M124: Spanify FPDFText_GetText() and FPDF_GetBoundedText(). Restore some old behavior around the result of GetText() in that it formerly would not do surrogate conversion. -- restrict FPDFText_GetText() to UCS-2 per new API doc. -- properly describe what FPDF_GetBoundedText() does in API doc. Bug: 333414305 Change-Id: I9687dc39cd1fcc5f7d2b961528a7556a1643c9a9 Reviewed-on: https://pdfium-review.googlesource.com/c/pdfium/+/118292 Commit-Queue: Tom Sepez <tsepez@chromium.org> Reviewed-by: Lei Zhang <thestig@chromium.org> Reviewed-by: Thomas Sepez <tsepez@google.com> (cherry picked from commit d6a4b27d80214c0c06d5d8925b21fa26b567851a) Reviewed-on: https://pdfium-review.googlesource.com/c/pdfium/+/118450 Bot-Commit: rubber-stamper@appspot.gserviceaccount.com <rubber-stamper@appspot.gserviceaccount.com> Commit-Queue: Lei Zhang <thestig@chromium.org>

commit: 7b90b15a21cfdd3d74525616b5de04df94fa0583 [log] [tgz]
author: Tom Sepez <tsepez@chromium.org> Wed Apr 17 20:05:47 2024 +0000
committer: Pdfium LUCI CQ <pdfium-scoped@luci-project-accounts.iam.gserviceaccount.com> Wed Apr 17 20:05:47 2024 +0000
tree: 94cbba9300971d280e94e6efc529a7a1e25ca69d
parent: e15b92e443568dac2dde59fe3af1ff6afb4e5662 [diff]
diff --git a/core/fxcrt/widestring.cpp b/core/fxcrt/widestring.cpp
index 84676d5..8ac9328 100644
--- a/core/fxcrt/widestring.cpp
+++ b/core/fxcrt/widestring.cpp

@@ -616,6 +616,30 @@
   return result;
 }
 
+ByteString WideString::ToUCS2LE() const {
+  ByteString result;
+  size_t output_length = 0;
+  {
+    // Span's lifetime must end before ReleaseBuffer() below.
+    // 2 bytes required per UTF-16 code unit.
+    pdfium::span<uint8_t> buffer =
+        pdfium::as_writable_bytes(result.GetBuffer(GetLength() * 2 + 2));
+    for (wchar_t wc : AsStringView()) {
+#if defined(WCHAR_T_IS_32_BIT)

▸ **GIVEN MATERIAL**
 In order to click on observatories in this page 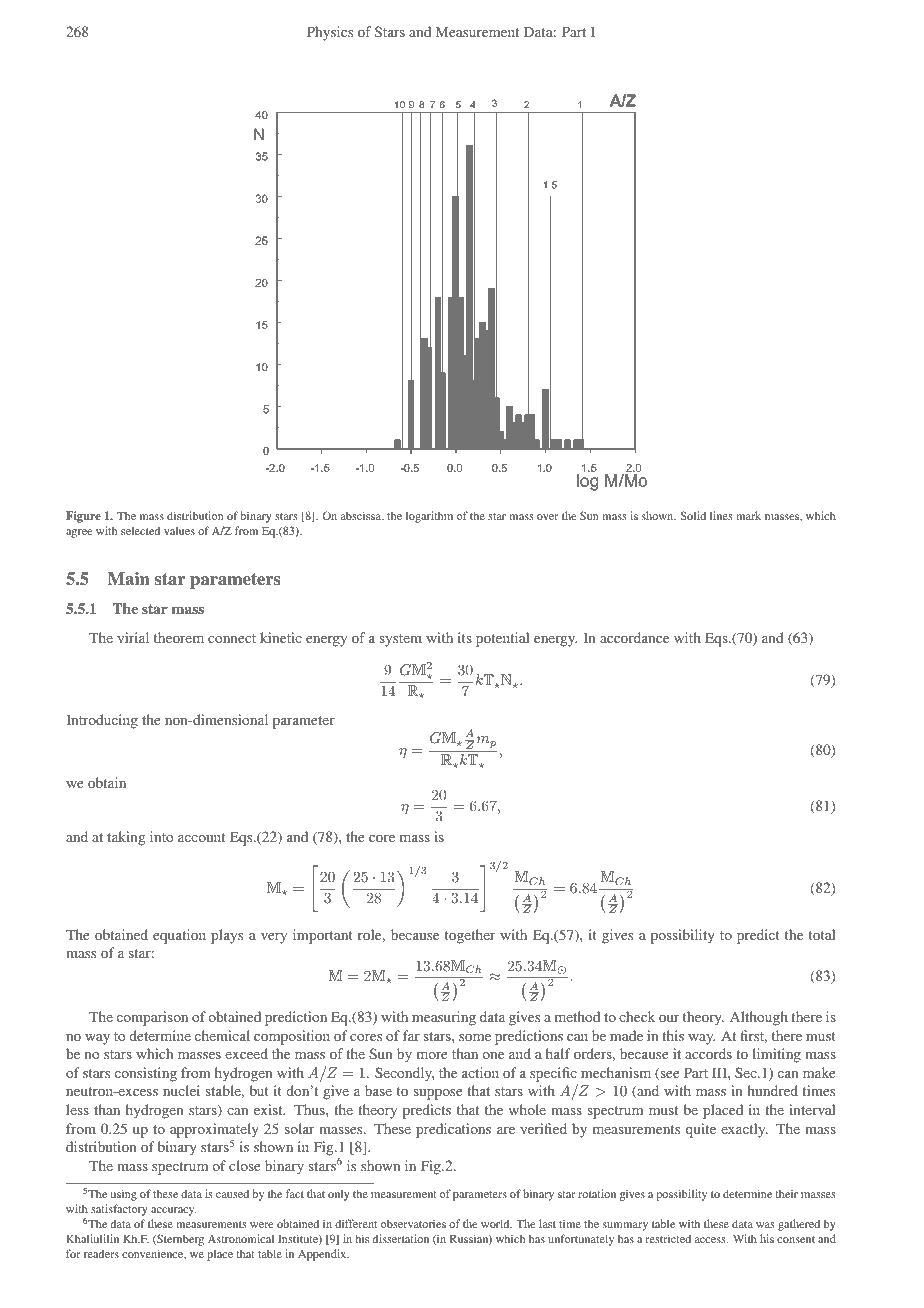, I will do `click(413, 1223)`.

▸ **YOUR TASK**
Please rewrite the paragraph of the commit page that begins "M124: Spanify FPDFText_GetText()" as a short list that keeps its main facts. The data was gathered from a separate source and has no connection to the commit page.

▸ **COMPLETE ANSWER**
- Change: M124, spanify FPDFText_GetText() and FPDF_GetBoundedText().
- Restores the old behavior where the result of GetText() did not do surrogate conversion.
- Restricts FPDFText_GetText() to UCS-2, per the new API doc.
- Properly describes what FPDF_GetBoundedText() does in the API doc.
- Bug: 333414305; Change-Id: I9687dc39cd1fcc5f7d2b961528a7556a1643c9a9.
- First review (https://pdfium-review.googlesource.com/c/pdfium/+/118292): Commit-Queue Tom Sepez; reviewed by Lei Zhang and Thomas Sepez.
- Cherry-picked from commit d6a4b27d80214c0c06d5d8925b21fa26b567851a.
- Second review (https://pdfium-review.googlesource.com/c/pdfium/+/118450): Bot-Commit rubber-stamper@appspot.gserviceaccount.com; Commit-Queue Lei Zhang.